# Directions
Copy every line of the records exactly, without including the images.
*** Block opens ***
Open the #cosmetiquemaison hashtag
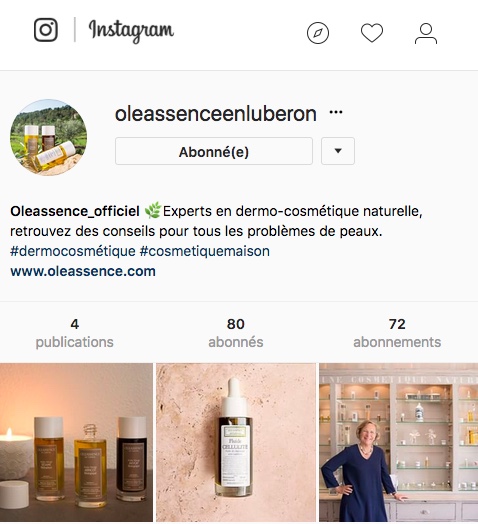This screenshot has width=478, height=524. [205, 251]
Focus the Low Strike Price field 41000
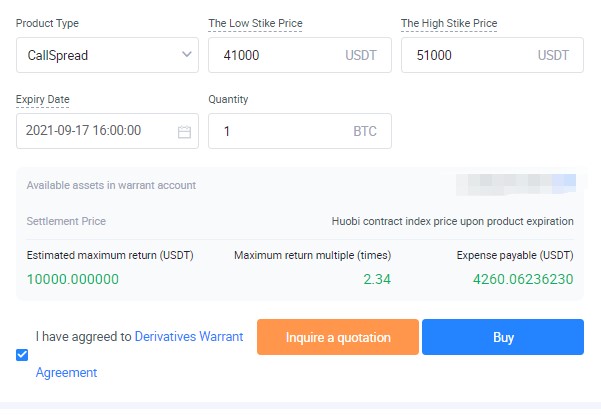 (x=270, y=55)
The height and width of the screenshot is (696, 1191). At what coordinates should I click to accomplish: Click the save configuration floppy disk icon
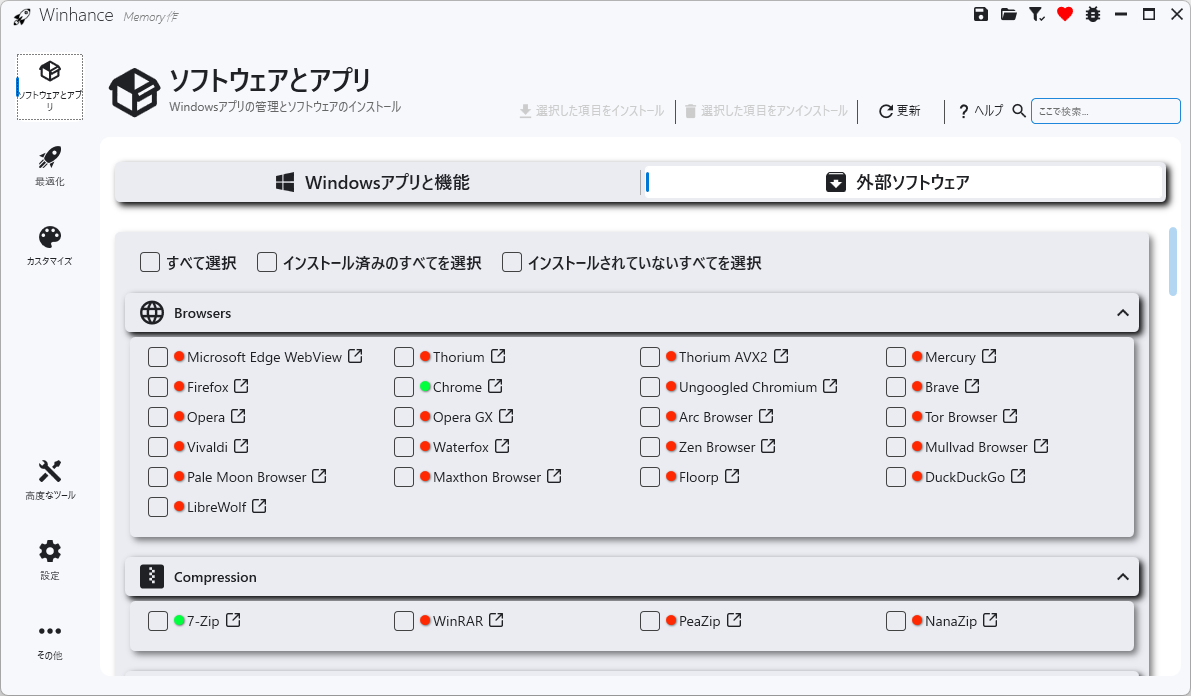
*** Block closes ***
# Answer space
Open the #cosmetiquemaison hashtag
This screenshot has width=478, height=524. [205, 251]
Focus the Low Strike Price field 41000
 (x=270, y=55)
The height and width of the screenshot is (696, 1191). At what coordinates should I click to accomplish: Click the save configuration floppy disk icon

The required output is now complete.